Tarantool development patches archive
 help / color / mirror / Atom feed
From: Serge Petrenko <sergepetrenko@tarantool.org>
To: Vladislav Shpilevoy <v.shpilevoy@tarantool.org>,
	gorcunov@gmail.com, sergos@tarantool.org
Cc: tarantool-patches@dev.tarantool.org
Subject: Re: [Tarantool-patches] [PATCH 2/2] box: introduce a cfg handle to become syncro leader
Date: Sun, 5 Jul 2020 14:09:36 +0300	[thread overview]
Message-ID: <e23764ab-93b6-827f-2018-117d9c0493ff@tarantool.org> (raw)
In-Reply-To: <42709e56-598d-95eb-4e79-99e075b64b03@tarantool.org>


05.07.2020 02:18, Vladislav Shpilevoy пишет:
> Here is also a general problem - having this as box.cfg option
> means, that the selected leader should stay selected regardless
> of what happens in the cluster. In particular, it should reject
> any attempts to add an entry into the limbo, not originated from
> this instance.
>
> Currently this is not guaranteed, see comment below.


Thanks for the answer!

>
>> diff --git a/src/box/box.cc b/src/box/box.cc
>> index ca24b98ca..087710383 100644
>> --- a/src/box/box.cc
>> +++ b/src/box/box.cc
>> @@ -78,6 +78,7 @@
>>   #include "sequence.h"
>>   #include "sql_stmt_cache.h"
>>   #include "msgpack.h"
>> +#include "trivia/util.h"
>>   
>>   static char status[64] = "unknown";
>>   
>> @@ -945,6 +946,84 @@ box_set_replication_anon(void)
>>   
>>   }
>>   
>> +void
>> +box_set_replication_synchro_leader(void)
>> +{
>> +	bool is_leader = cfg_geti("replication_synchro_leader");
>> +	/*
>> +	 * For now no actions required when an instance stops
>> +	 * being a leader.
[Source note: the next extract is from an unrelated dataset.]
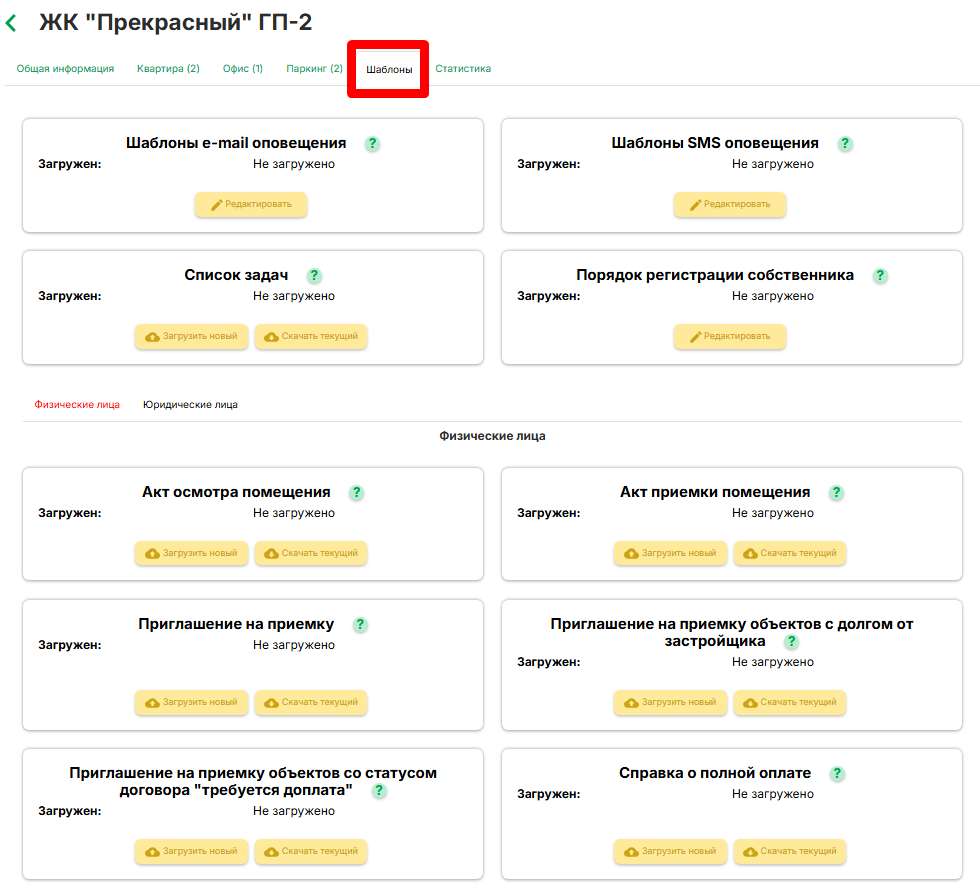The height and width of the screenshot is (890, 980).
Task: Download current Акт приемки помещения template
Action: [790, 553]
We should probably wait until txn_limbo
>> +	 * becomes empty.
>> +	 */
>> +	if (!is_leader)
>> +		return;
>> +	uint32_t former_leader_id = txn_limbo.instance_id;
>> +	if (former_leader_id == REPLICA_ID_NIL ||
>> +	    former_leader_id == instance_id) {
> When limbo is empty, it will change its instance id to whatever
> entry will be added next. So it can happen, that I gave replication_synchro_leader
> to 2 instances, and if they will create transactions one at a
> time, this will work. But looks wrong.
Good catch.
>
> Perhaps it would be better to add a box.ctl function to do this
> 'limbo cleanup'? Without persisting any leader role in a config.
> Until we have a better understanding how leader-read_only-master
> roles coexist.
Agree.

I updated the patch according to your comments.

I'm posting it here.

Subject: [PATCH] box.ctl: introduce clear_synchro_queue function

Introduce a new function to box.ctl API: box.ctl.clear_synchro_queue()
The function performs some actions to make sure that after it's
executed, the txn_limbo is free of any transactions issued on a remote
instance.
In order to achieve this goal, the instance first waits for 2
replication_synchro_timeouts so that confirmations and rollbacks from
the remote instance reach it.

If the limbo remains non-empty, the instance starts figuring out which
transactions should be confirmed and which should be rolled back. In
order to do so the instance scans through vclocks of all the instances
that replicate from it and defines which old leader's lsn is the last
reached by replication_synchro_quorum of replicas.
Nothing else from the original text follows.